Q: One of my students threatened to stab me and beat me up in the parking lot. My principal wants to allow the student back into school and into my classroom. What can I do?

A: I'm very sorry that you face student threats but pleased you are an Association member and that we can assist you in reporting and documenting the situation.

Your first step should be to call your UniServ Director (UD) for advice and support. Your UD can help you report the student threats to local law enforcement.

Thanks in part to lobbying by VEA, Virginia Code section 18.2-60 was amended, making oral threats to school personnel on school property a Class 1 misdemeanor, and written threats on school grounds, at school sponsored activities, or on school buses a Class 6 felony. 
VEA also lobbied for Virginia Code section 22.1-276.2 requiring each school district to have a policy on "disruptive students."

So it's important to review your local policy with your UD to make sure you provide the required documentation of disruptive behavior and notice to the student's parent or guardian.

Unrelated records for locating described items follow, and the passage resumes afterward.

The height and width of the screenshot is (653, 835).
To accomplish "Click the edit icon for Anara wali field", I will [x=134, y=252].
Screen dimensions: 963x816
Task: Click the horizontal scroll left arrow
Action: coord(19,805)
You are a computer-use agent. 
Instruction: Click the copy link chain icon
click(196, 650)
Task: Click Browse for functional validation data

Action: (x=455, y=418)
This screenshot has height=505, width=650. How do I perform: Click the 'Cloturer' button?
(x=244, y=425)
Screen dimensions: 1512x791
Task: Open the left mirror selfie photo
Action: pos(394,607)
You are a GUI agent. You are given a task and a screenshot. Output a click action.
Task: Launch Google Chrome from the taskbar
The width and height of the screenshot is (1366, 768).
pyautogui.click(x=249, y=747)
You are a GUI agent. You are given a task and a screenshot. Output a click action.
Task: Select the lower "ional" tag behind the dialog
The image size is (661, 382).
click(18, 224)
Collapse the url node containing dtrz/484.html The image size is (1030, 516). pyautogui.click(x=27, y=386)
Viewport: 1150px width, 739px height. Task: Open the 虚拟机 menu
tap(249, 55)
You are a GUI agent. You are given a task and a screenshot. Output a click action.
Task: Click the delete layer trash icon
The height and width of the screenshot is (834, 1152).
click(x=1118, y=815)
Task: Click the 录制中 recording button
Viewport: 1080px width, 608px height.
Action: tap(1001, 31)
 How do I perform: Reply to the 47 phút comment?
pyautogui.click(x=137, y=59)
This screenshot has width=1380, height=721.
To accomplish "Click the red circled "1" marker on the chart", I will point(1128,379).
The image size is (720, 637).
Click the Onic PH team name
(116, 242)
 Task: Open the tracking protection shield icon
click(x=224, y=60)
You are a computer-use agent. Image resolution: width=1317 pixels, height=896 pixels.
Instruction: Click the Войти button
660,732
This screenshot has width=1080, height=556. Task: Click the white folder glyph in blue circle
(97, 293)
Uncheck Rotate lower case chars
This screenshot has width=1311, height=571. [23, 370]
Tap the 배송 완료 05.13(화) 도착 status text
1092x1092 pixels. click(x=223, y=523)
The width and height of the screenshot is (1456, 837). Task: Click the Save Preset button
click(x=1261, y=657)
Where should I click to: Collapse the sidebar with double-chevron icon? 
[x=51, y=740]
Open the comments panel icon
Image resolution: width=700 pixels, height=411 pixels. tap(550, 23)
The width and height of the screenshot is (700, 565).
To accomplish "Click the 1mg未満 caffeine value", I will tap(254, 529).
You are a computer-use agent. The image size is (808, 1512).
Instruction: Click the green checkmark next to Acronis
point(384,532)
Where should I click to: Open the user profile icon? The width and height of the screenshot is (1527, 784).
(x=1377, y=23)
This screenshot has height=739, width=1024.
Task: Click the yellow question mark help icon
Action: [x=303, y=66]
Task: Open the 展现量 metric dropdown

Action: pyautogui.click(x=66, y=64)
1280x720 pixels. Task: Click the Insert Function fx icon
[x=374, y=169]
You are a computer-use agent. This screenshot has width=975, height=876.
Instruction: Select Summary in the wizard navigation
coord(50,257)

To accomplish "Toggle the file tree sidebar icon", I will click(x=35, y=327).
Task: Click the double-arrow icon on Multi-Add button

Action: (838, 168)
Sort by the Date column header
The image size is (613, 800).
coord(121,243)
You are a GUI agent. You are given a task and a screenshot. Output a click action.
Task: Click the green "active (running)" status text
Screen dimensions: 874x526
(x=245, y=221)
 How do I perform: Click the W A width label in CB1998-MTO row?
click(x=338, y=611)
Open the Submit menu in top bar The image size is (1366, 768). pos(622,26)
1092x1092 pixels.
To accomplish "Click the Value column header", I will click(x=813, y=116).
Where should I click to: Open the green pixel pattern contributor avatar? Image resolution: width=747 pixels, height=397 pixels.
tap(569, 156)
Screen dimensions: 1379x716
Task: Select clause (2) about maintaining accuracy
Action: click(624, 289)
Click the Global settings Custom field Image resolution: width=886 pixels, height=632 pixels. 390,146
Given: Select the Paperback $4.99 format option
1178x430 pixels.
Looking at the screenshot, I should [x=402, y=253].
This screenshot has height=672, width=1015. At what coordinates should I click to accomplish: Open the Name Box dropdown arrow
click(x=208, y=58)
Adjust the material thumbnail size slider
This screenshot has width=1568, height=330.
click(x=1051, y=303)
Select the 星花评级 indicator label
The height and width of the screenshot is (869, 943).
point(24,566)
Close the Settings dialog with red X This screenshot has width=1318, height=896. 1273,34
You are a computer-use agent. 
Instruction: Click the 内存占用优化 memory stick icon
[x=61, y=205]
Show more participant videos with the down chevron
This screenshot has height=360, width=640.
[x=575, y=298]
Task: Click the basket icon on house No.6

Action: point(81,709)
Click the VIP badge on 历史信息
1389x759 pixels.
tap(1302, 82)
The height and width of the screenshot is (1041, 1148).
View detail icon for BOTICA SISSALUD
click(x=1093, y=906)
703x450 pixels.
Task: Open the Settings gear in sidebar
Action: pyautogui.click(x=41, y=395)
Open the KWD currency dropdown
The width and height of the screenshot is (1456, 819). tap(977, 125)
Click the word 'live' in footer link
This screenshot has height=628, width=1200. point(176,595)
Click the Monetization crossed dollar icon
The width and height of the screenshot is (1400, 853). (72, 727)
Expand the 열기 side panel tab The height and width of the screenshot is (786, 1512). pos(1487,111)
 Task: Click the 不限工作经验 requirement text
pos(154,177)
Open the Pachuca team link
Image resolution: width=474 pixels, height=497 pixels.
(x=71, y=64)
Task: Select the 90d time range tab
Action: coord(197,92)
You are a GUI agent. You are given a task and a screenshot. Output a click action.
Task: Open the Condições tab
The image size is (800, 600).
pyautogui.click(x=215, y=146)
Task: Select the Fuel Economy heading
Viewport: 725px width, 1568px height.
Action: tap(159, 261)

Your UD can also help you review your School's Student Code of Conduct and file appropriate disciplinary referrals or reports for violations of that Code. If the Principal has not imposed the penalties specified by the Code of Conduct you might be able to file a grievance against the Principal. If the threatening student receives special education services, you should document concerns about placement and recommendations for change. If the student is not already receiving special education, you might refer the student for screening because threats may indicate some emotional disturbance. Asocial behavior might also give you reason to suspect child abuse that you should document with school officials to trigger reports to the local department of social services.

Finally, your UD can help you explain in writing why you believe the student should be removed from your class, emphasizing concerns about your safety and the safety of other students in your class. Teachers cannot veto student placement or assignment, but you can document your concerns that this student poses a danger.

Thanks for raising an important issue that--unfortunately--also confronts some of your fellow education employees.